- **THE EXERCISE**
Convert the lines starting at the one containing "This screenshot has width=1851, height=1306." and ending at the end of the material into a JSON list of strings, one string per line, leaving out blank lines.

Target position records
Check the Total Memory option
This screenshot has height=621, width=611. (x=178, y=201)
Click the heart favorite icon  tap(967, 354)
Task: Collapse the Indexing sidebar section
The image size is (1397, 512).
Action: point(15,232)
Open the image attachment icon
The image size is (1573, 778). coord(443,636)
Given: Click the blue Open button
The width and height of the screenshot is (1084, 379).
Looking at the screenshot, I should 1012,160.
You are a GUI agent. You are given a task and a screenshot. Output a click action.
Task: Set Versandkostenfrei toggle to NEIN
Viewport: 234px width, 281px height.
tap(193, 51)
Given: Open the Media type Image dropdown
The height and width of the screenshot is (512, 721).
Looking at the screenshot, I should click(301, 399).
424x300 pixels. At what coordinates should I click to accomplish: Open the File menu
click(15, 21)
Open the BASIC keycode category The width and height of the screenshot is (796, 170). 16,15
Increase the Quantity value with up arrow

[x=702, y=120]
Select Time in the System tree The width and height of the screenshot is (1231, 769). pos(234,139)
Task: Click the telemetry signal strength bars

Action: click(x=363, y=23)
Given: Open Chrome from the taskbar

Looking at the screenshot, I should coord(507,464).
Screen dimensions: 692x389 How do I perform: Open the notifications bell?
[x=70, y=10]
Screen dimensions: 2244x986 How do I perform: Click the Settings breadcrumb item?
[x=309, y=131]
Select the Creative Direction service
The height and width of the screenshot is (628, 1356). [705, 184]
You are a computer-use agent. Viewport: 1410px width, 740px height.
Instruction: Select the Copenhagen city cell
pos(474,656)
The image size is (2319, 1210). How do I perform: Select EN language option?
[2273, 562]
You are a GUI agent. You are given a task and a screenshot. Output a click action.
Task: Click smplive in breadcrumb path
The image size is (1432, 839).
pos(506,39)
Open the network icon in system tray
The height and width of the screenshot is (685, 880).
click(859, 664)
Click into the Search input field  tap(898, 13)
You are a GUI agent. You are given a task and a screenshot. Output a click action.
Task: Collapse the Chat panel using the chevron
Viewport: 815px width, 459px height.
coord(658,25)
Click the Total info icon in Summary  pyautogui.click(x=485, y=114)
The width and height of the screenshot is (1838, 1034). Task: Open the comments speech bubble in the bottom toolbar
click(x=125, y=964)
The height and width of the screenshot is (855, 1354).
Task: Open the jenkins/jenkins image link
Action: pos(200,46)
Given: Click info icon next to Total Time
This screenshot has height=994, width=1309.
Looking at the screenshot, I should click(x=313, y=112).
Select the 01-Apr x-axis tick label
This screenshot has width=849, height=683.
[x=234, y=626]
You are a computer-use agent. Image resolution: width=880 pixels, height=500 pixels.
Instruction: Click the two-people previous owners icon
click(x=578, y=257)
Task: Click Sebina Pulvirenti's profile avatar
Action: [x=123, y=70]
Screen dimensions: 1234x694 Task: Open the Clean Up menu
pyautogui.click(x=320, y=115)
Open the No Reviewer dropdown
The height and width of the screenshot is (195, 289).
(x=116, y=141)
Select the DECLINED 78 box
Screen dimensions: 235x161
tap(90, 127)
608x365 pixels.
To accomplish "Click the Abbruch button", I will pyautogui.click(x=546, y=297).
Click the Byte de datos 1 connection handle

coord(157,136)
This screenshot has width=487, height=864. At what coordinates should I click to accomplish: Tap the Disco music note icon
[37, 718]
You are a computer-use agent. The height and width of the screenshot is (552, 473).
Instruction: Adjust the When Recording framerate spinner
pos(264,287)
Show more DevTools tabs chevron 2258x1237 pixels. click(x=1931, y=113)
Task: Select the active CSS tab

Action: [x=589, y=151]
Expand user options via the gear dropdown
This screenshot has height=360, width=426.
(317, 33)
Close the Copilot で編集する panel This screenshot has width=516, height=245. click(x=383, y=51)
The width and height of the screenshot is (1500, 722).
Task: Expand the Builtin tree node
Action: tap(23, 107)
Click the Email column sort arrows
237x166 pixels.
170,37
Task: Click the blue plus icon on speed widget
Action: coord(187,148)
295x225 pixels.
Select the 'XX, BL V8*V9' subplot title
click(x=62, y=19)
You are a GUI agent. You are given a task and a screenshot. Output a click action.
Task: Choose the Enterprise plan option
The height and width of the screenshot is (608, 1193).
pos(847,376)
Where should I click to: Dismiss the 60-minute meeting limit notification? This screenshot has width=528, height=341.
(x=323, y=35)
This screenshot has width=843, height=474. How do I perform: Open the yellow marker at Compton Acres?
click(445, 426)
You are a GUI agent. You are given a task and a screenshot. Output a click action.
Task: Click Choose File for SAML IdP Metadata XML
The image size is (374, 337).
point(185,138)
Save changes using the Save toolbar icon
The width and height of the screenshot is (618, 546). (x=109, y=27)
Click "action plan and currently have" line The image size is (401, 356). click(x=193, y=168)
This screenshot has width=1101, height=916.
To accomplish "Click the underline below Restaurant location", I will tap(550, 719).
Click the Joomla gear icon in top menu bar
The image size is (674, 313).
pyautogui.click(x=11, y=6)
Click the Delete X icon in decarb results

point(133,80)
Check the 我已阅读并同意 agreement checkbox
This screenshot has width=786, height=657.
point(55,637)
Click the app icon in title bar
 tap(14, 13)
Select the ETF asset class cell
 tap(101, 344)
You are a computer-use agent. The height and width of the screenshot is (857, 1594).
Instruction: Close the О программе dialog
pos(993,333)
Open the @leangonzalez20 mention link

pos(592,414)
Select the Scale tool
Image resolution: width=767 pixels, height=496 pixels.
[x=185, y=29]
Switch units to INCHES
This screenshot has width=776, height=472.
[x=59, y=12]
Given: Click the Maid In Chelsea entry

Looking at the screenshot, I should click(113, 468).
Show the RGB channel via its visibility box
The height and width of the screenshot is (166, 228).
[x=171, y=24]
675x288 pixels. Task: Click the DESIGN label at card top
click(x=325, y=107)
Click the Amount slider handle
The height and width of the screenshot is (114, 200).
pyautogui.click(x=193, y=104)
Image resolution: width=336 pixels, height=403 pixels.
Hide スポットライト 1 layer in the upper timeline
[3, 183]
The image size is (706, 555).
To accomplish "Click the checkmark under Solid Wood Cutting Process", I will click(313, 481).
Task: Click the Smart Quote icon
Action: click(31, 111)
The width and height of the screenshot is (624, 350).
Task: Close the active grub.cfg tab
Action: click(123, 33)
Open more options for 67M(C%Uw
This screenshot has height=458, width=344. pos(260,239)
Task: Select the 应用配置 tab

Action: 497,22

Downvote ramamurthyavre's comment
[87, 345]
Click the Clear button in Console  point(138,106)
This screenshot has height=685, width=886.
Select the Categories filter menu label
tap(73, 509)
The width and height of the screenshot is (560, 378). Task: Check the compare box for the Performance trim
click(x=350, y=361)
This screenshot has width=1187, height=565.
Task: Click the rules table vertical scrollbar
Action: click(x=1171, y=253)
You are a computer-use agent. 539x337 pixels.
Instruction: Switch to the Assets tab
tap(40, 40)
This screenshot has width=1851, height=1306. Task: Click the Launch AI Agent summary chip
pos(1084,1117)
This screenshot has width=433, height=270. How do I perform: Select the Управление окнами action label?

- **REPLY**
[
  "This screenshot has width=1851, height=1306. Task: Click the Launch AI Agent summary chip",
  "pos(1084,1117)",
  "This screenshot has width=433, height=270. How do I perform: Select the Управление окнами action label?"
]